Using the records below, copy every line that holds the string "will".

(Records from a data collection)
• • • • • • •

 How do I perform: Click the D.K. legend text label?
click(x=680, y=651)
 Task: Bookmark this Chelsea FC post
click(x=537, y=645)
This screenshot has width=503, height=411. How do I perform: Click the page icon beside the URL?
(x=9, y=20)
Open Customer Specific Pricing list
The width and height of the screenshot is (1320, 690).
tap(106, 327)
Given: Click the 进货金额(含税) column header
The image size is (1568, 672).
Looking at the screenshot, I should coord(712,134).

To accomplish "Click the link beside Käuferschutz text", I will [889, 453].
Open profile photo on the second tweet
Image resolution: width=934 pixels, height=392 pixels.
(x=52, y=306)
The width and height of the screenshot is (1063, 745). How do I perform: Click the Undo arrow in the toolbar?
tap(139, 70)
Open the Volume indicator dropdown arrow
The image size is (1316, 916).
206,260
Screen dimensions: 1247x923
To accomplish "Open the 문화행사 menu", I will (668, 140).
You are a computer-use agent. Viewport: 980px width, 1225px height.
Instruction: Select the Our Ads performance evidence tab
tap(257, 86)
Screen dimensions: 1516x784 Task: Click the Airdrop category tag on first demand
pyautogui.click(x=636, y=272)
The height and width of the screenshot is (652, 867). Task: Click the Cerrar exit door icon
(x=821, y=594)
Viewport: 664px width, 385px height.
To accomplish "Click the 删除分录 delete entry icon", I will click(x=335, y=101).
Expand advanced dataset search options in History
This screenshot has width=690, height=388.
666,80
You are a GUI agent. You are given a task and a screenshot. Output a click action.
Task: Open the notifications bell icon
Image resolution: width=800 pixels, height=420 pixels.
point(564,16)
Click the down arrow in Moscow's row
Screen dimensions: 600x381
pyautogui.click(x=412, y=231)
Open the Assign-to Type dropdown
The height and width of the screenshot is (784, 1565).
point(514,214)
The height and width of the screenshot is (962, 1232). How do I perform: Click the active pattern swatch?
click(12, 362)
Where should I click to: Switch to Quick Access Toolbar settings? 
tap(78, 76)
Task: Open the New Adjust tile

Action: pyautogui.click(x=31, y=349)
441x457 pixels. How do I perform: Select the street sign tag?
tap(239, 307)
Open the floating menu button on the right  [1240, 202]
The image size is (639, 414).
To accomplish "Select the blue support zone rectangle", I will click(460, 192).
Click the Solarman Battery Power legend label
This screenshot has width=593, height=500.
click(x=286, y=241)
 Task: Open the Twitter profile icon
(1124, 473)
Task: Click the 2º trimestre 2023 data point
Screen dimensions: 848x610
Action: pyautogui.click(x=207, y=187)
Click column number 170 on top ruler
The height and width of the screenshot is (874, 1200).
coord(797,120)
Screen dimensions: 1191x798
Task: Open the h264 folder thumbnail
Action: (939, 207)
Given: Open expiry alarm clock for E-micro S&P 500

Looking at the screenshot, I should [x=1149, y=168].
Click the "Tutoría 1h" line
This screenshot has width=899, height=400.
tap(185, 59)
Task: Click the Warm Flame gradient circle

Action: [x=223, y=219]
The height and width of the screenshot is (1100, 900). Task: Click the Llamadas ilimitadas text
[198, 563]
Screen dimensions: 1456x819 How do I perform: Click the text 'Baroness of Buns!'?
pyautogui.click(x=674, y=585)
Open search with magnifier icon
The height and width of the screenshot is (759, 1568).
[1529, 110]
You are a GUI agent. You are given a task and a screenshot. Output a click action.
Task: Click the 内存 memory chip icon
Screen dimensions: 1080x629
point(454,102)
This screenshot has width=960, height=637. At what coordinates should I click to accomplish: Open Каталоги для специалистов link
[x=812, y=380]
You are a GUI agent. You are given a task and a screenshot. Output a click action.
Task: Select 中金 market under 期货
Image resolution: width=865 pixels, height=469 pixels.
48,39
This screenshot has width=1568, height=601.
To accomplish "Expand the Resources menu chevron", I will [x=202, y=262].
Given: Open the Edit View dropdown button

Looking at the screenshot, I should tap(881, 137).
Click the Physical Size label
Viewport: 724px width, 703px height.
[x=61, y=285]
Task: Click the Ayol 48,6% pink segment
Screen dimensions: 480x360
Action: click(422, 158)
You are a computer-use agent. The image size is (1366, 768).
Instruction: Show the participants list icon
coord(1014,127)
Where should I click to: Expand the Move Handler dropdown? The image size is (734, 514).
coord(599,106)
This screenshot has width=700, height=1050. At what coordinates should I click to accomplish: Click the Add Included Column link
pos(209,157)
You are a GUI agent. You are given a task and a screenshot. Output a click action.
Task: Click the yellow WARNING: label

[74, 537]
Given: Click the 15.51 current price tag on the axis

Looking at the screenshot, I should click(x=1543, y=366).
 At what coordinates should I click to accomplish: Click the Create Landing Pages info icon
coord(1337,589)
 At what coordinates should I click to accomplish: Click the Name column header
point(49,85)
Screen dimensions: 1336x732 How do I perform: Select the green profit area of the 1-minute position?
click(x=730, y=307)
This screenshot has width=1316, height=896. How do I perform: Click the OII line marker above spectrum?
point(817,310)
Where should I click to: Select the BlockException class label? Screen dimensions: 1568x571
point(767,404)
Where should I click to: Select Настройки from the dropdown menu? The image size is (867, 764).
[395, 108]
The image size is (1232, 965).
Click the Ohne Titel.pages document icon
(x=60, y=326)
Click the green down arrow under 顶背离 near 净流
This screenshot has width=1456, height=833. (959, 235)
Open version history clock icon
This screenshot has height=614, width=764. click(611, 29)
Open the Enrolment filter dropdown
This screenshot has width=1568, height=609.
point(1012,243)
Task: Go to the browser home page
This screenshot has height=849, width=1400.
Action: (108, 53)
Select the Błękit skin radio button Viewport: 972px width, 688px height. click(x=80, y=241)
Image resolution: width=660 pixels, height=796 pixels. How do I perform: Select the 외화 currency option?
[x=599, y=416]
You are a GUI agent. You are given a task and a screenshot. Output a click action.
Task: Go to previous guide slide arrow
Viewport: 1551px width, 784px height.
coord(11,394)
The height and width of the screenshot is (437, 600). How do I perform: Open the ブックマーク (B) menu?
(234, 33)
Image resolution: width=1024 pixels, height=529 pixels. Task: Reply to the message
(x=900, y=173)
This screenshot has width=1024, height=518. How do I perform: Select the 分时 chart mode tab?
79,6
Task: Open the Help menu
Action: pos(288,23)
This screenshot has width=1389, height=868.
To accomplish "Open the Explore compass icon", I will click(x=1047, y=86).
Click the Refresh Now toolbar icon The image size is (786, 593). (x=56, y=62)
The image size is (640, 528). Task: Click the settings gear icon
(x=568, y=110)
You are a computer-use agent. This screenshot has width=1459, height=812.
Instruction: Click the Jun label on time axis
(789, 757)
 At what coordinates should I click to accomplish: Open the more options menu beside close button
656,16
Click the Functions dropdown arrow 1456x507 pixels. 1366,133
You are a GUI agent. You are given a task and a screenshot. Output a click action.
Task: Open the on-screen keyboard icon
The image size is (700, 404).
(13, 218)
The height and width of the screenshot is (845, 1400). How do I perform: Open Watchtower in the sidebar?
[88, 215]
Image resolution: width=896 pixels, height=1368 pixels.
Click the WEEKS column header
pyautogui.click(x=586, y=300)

• • • • • • •

Result of the exercise
To accomplish "Click the link beside Käuferschutz text", I will [889, 453].
To accomplish "Open the 문화행사 menu", I will (668, 140).
To accomplish "Click the 删除分录 delete entry icon", I will click(x=335, y=101).
To accomplish "Select the blue support zone rectangle", I will click(460, 192).
To accomplish "Expand the Resources menu chevron", I will [x=202, y=262].
To accomplish "Open the Explore compass icon", I will click(x=1047, y=86).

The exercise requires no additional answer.